Despite the consolidation in price over the last week, Bitcoin is getting strong indicators that the most recent rally will be different from the exponential price jumps experienced in 2017.
While current traders may be turning bullish towards the top cryptocurrency by market capitalization, long-time investors and industry followers remember a similar shift in sentiment occurring two years ago. The price of Bitcoin skyrocketed from just above $1000 to an all time high of $20,000 during the course of 2017, with the majority of the price increase coming from an exponential leap at the end of the year. The result was a bloat, overbought market that led to last year’s “crypto winter” and bearish conditions which shed BTC of more than 80 percent of its value.
Now, it appears that adoption for both Bitcoin and cryptocurrency in general is reaching an all time high. Since the start of 2019, the industry focus has been on growing adoption and integration for cryptocurrency across a variety of sectors. Compared to years past, companies have turned to blockchain and crypto as a legitimate industry improver, culminating in the development of a Facebook Coin by the social media giant and a JPM Coin by one of Wall Street’s most heralded banks.
Transaction volumes, in particular, favor rising Bitcoin adoption and usability. Large swathes of user wallets remained dormant throughout last year’s bear cycle, as BTC investors neither spent nor moved their funds corresponding with the depressed market prices. Following the 30 percent jump in price for Bitcoin valuation over the last week, the original cryptocurrency also celebrated a massive milestone in the history of its usage: the 400 millionth transaction sent since the currency first came online in 2009.
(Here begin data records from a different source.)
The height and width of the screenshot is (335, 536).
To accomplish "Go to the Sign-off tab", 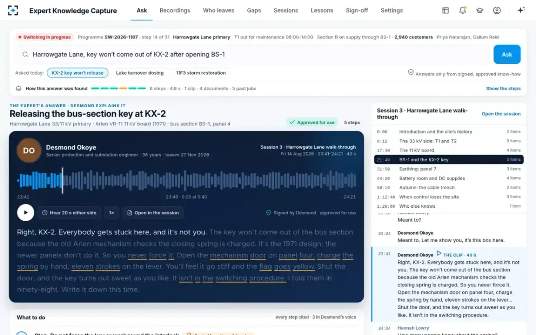I will pos(357,10).
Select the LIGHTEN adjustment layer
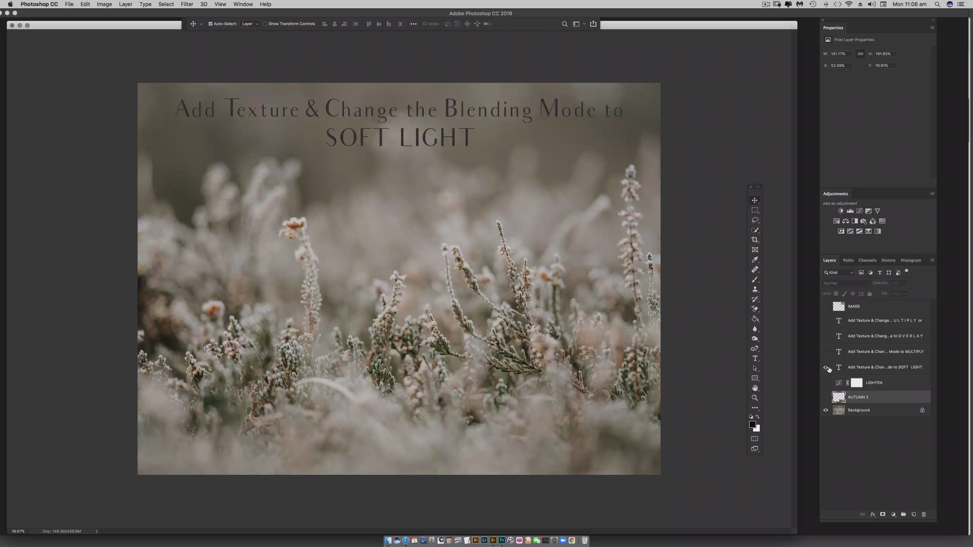973x547 pixels. click(x=873, y=383)
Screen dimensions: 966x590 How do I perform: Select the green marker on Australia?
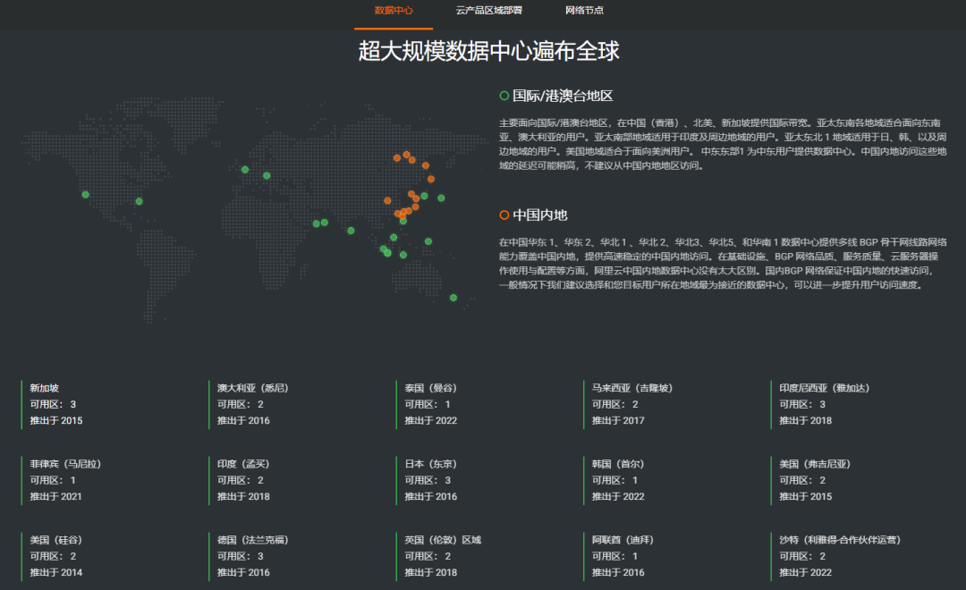453,298
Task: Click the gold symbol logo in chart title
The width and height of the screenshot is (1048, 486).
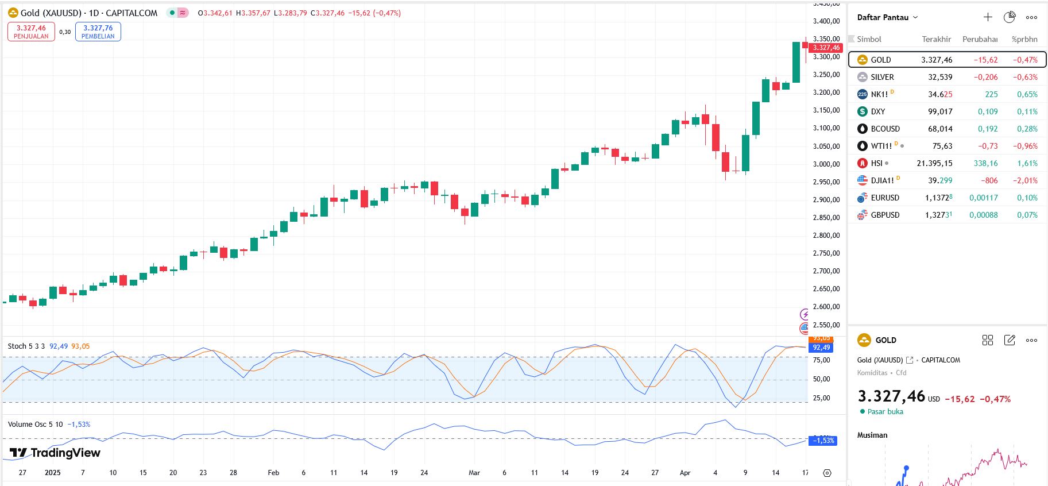Action: click(x=13, y=13)

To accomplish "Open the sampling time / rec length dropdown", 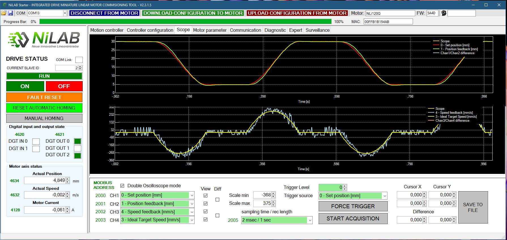I will click(310, 220).

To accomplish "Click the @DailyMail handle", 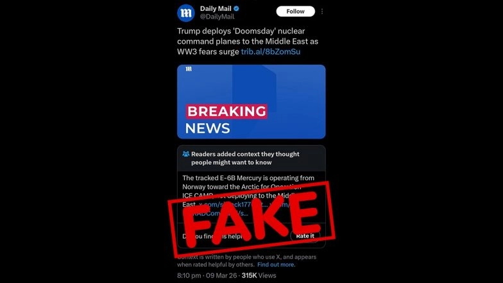I will pos(217,17).
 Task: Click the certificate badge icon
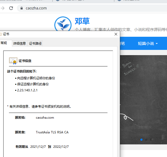coord(13,61)
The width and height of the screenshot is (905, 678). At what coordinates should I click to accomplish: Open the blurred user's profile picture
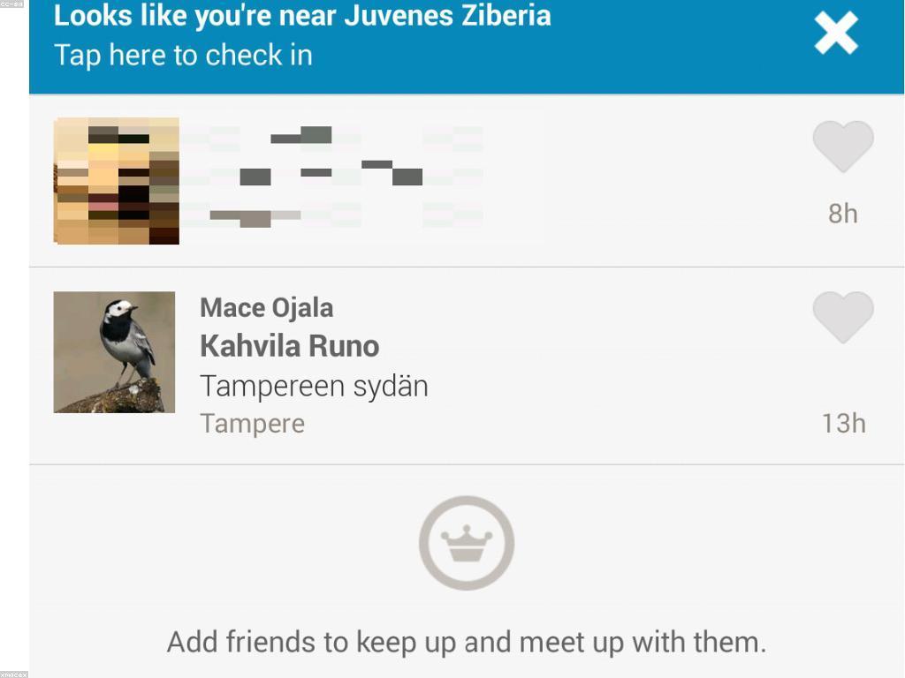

In addition, Bitcoin is averaging over 350,000 transactions per day, with about 4 transactions being sent every second. Those numbers may not rival a payment platform like Visa, which processes over 150 million transactions per day (1600+ per second), but it represents a solid start for a currency that is repeatedly ridiculed over lack of use. For perspective, when Bitcoin hit its all time high in price during late December 2017, daily transaction volume peaked at 490,000–despite having a valuation nearly four times that of today’s BTC.
Rather than languishing in user wallets or exchange accounts, the growing BTC transaction volume is indicative of a user base that is becoming more active. Scalability, as outlined by many industry leads including Coinbase’s Brian Armstrong and Cardano’s Charles Hoskinson, should continue to be at the epicenter of cryptocurrency development.
Nonetheless, adoption and increased daily volume signals strong growth for Bitcoin outside of recent bullish price movements.